◆ Passage présenté
Mija est une femme âgée, affligée d’un petit-fils néandertalien qui, avec cinq camarades de classe, a poussé une collégienne au suicide en la violant régulièrement. Les pères de ces jeunes gens tentent de transiger avec la mère de la victime ; Mija, qui élève seule l’affreux Wook, se trouve ainsi associée par la force des choses à ces quadragénaires goguenards qui se servent d’elle sans délicatesse excessive. Chez cette femme sensible et vulnérable, la volonté de protéger son petit-fils se mêle à la honte et au dégoût, et à une déchirante compassion pour la jeune victime et pour sa mère.
A cette intrigue vaguement policière se superpose une histoire intérieure : celle de la tentative désespérée de cette femme assoiffée de beauté pour écrire un poème, alors qu’elle est confrontée aux premiers signes d’effacement de sa mémoire. Elle croit à la poésie malgré les ridicules et les déceptions ; elle croit que deux cours par semaine à la maison de la culture pendant un mois lui révèleront comment extraire d’elle-même la poésie qui va mourir avec elle. Avec obstination ou sans le vouloir, en tombant dans ses trous de mémoire, elle abandonne sans cesse la sordide réalité pour interroger une pomme ou un abricot. La peinture sans concession de cette foi absurde dans la beauté, de la part de cette vieille dame écrasée par le chagrin et la honte, impuissante devant la brutalité des hommes, est extrêmement émouvante.

◆ Consignes de travail
1) Traduisez en anglais la phrase suivante du texte sur Mija : « Elle croit à la poésie malgré les ridicules et les déceptions ; elle croit que deux cours par semaine à la maison de la culture pendant un mois lui révèleront comment extraire d’elle-même la poésie qui va mourir avec elle. »
2) Poursuivez le texte sur Mija en quelques phrases, à la suite de sa dernière phrase.

◆ Données extraites
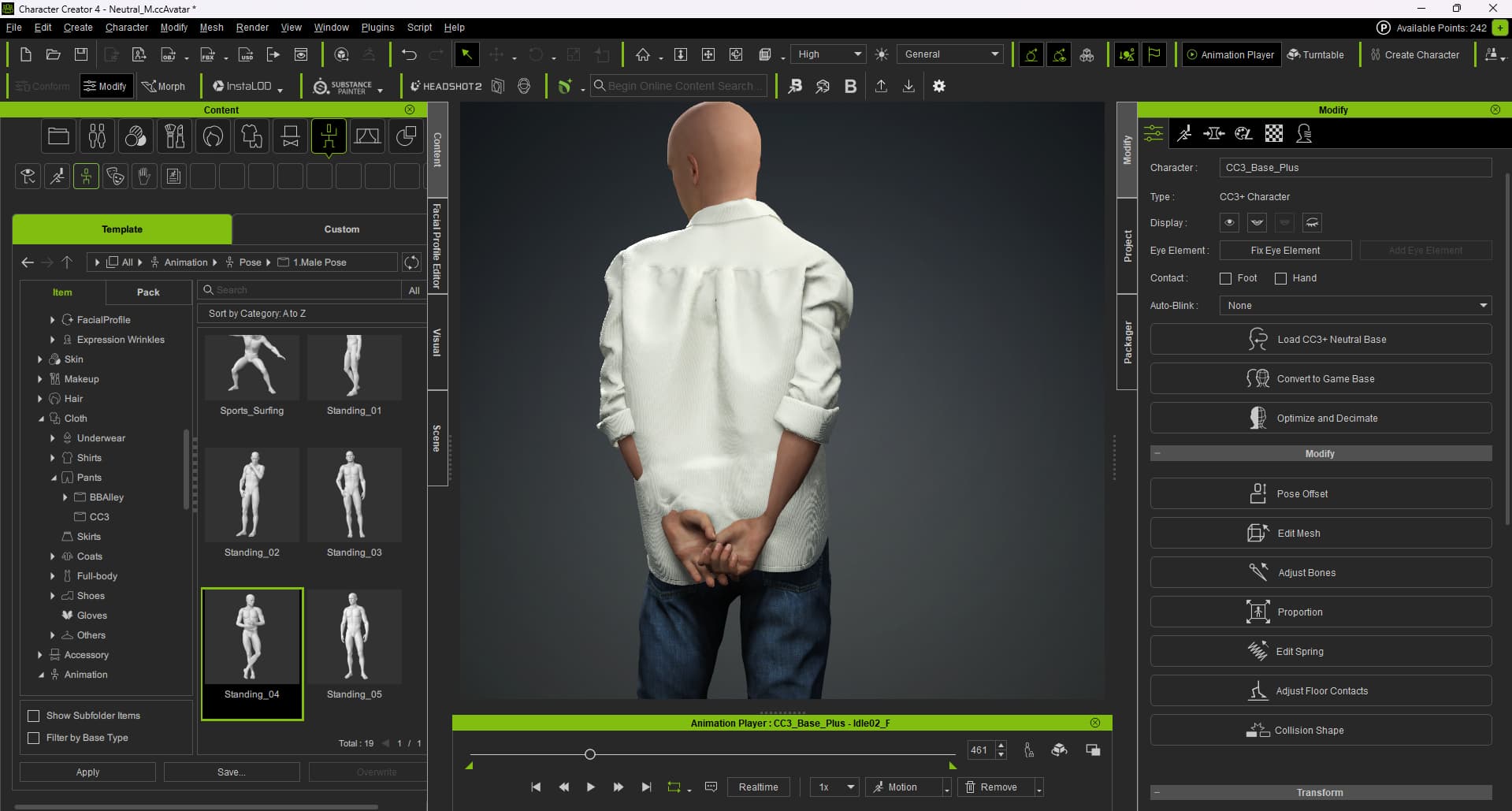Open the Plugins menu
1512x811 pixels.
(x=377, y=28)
---
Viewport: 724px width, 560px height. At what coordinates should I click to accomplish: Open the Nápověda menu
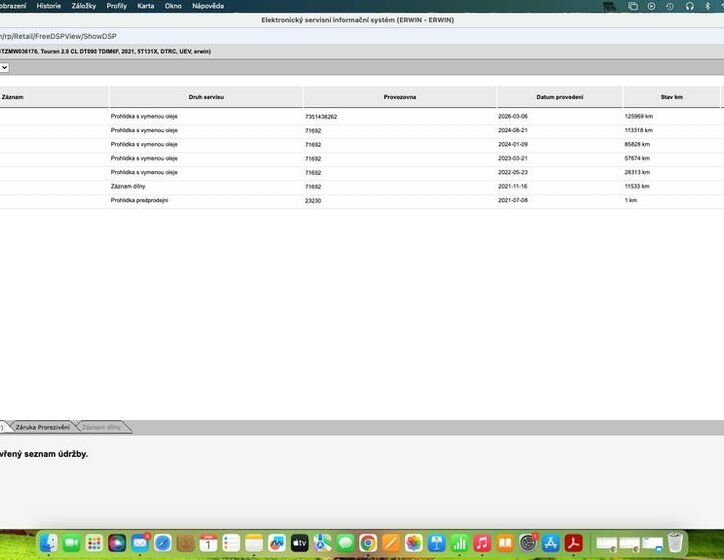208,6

◆ Réponses attendues
1) She believes in poetry despite the absurdities and the disappointments; she believes that two classes a week at the cultural center for a month will show her how to draw out of herself the poetry that is going to die with her.

2)
Pourquoi d'ailleurs est-elle touchante plutôt qu’agaçante, cette Mija remarquablement interprétée par Yoon Jung-hee? avec ses efforts d’élégance, son obstination à traquer l’inspiration carnet en main, ses discours sur la beauté des fleurs, elle pourrait exaspérer. Mais elle est embellie de sa fragilité apparente et de l’effritement irréversible qui la menace. Elle émeut par son humilité et par la générosité qui la pousse à se faire belle et la rend tendre au vieillard hémiplégique dont elle s’occupe. Et on ne peut rester insensible, tant ils sont magnifiquement humains, à sa foi désintéressée, sans prosélytisme ni espoir de rédemption, et à cet effort ultime et dérisoire pour faire éclore in extremis la très ancienne promesse que Mija sent encore vivre en elle.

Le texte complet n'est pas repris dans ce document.